Заведение дяди Коломба помещалось на углу улицы Пуаесонье и бульвара Рошшуар. На вывеске большими синими буквами значилось только одно слово: «Distillation». У дверей росли две пыльные лавровишни. Налево от входа тянулась огромная стойка с рядами стаканов, краном и оловянными мерками. Обширная зала была украшена большими бочонками ярко-желтого цвета, блестевшими лаком, с медными обручами и кранами, которые так и светились. Выше, на полках, бутылки, всевозможные склянки, расставленные в порядке, закрывали стены, отражаясь яркими зеленовато-желтыми, золотистыми, светло-красными пятнами в зеркале за стойкой. Но главная достопримечательность заведения помещалась в глубине комнаты, за дубовой перегородкой: перегонный аппарат, действовавший на глазах у посетителей, с рядами длинношеих реторт, со змеевиками, опускавшимися к полу, – чертова кухня, перед которой забывались в мечтах пьяницы-рабочие.

В этот час заведение было пусто. Грузный мужчина лет сорока, в фуфайке, дядя Коломб, исполнял требование какой- то девочки лет двенадцати, спросившей на четыре су водки. Сноп света, врывавшийся в дверь, согревал мокрый, заплеванный курильщиками пол. От конторки, от бочек, от всего помещения поднимался водочный дух, запах алкоголя, который, казалось, опьянял пылинки, кружившиеся в солнечных лучах.

Между тем Купо вертел новую папироску. Он имел очень опрятный вид в маленькой голубой холщевой фуражке, и смеялся, показывая белые зубы. Выдающаяся нижняя челюсть, слегка вздернутый нос, красивые темно-карие глаза придавали ему вид веселого и доброго малого. Его густые курчавые волосы стояли копной. Кожа еще сохраняла нежный оттенок в двадцать шесть лет. Жервеза, сидевшая напротив него, в кофте из черного орлеана, простоволосая, доедала сливу, придерживая ее за веточку двумя пальцами. Они сидели близко от входа, за первым из четырех столиков, расставленных вдоль прилавка.

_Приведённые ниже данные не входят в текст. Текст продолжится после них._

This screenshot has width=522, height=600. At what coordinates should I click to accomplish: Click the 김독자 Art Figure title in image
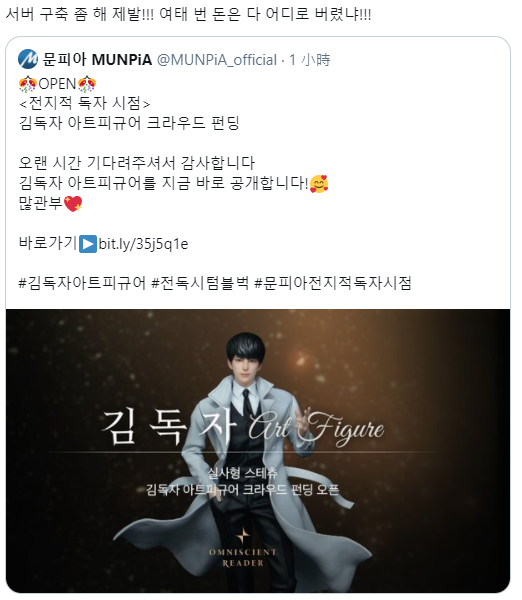[242, 426]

Закурив папироску, кровельщик положил локти на стол, качнулся вперед и с минуту молча смотрел на молодую женщину, миловидное личико которой имело в этот день молочную прозрачность тонкого фарфора. Потом, намекая на какое-то дело, известное им одним и уже служившее предметом обсуждения, он спросил вполголоса:

– Стало быть, нет? вы говорите нет?

– О, разумеется, нет, господин Купо, – отвечала Жервеза со спокойной улыбкой. – Пожалуйста, не говорите здесь об этом. Вы ведь обещали быть благоразумным… Если бы я знала, я отказалась бы от вашего угощения.

Он не отвечал, продолжая смотреть на нее совсем близко с вызывающей и задорной нежностью, восхищаясь в особенности уголками ее губ, маленькими бледно-розовыми, слегка влажными уголками, сквозь которые проглядывал пурпур ее рта, когда она улыбалась. Она, впрочем, не отодвигалась, оставалась спокойной и ласковой. После непродолжительного молчания она прибавила:

– Вы говорите, не подумавши, право. Я старуха, у меня мальчик восьми лет… Что мы будем делать вместе?

– Черт возьми! – пробормотал Купо, подмигивая. – Да тоже, что другие!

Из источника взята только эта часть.